Managing the reliability of mission-critical cloud-native applications is a significantly different paradigm than that of traditional Enterprise/N-tier architectures. Container orchestration platforms like IBM Cloud Kubernetes Services and Red Hat OpenShift on IBM Cloud do a significant amount of heavy lifting to ensure availability and reliability but they also come with multitude of architectural and configuration options.
When designing and maintaining mission critical cloud workloads that require the utmost levels of reliability, resiliency and availability, application owners need new resiliency testing methods in place to validate a system's reliability.
Chaos Engineering is a practice to test a system's response to turbulent behavior such as infrastructure failures, unresponsive services or missing components by performing experiments which create this behavior in a controlled fashion. Chaos Engineering applies agile methodologies to identify and rectify weaknesses of a system.

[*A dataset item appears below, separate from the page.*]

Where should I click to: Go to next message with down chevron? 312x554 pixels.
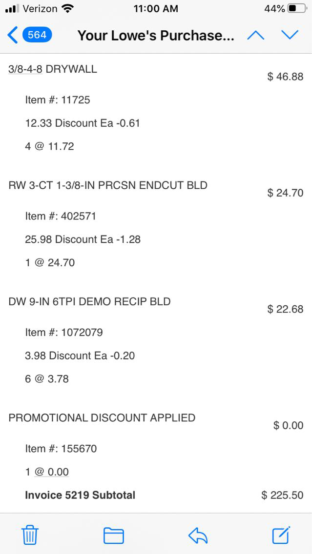click(x=290, y=35)
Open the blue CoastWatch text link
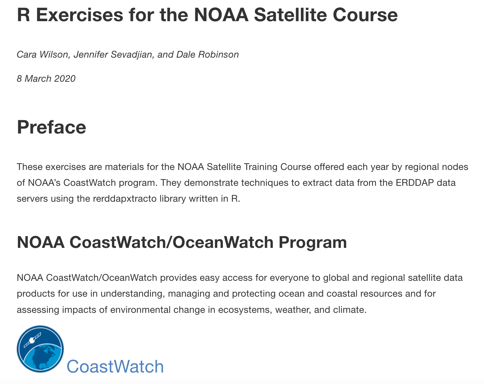 click(x=115, y=366)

At IBM, we have developed a set of principles and a 10-step methodology to run such experiments.
In this article, we will show how Chaos Engineering can be used to manage the reliability of an application on IBM Cloud Kubernetes Services and Red Hat OpenShift on IBM Cloud. This article demonstrates a set of experiments to assess the reliability of these services using Gremlin, a popular Chaos Engineering platform supported on IBM Cloud.
Gremlin makes it easy to improve system resilience by helping you finding weaknesses in your systems before they cause problems for your customers. Gremlin has an ever-growing library of attacks including resource attacks, network attacks, and system state attacks. You can run individual attacks on a system, or combine multiple attacks into a Scenario to simulate real-world outages.
Gremlin operates in a SaaS model, where you only need to install a small agent on a host or virtual machine (VM), or as a Kubernetes DaemonSet. Once the agent is installed, the host will appear in the Gremlin web app as a target that you can run experiments on.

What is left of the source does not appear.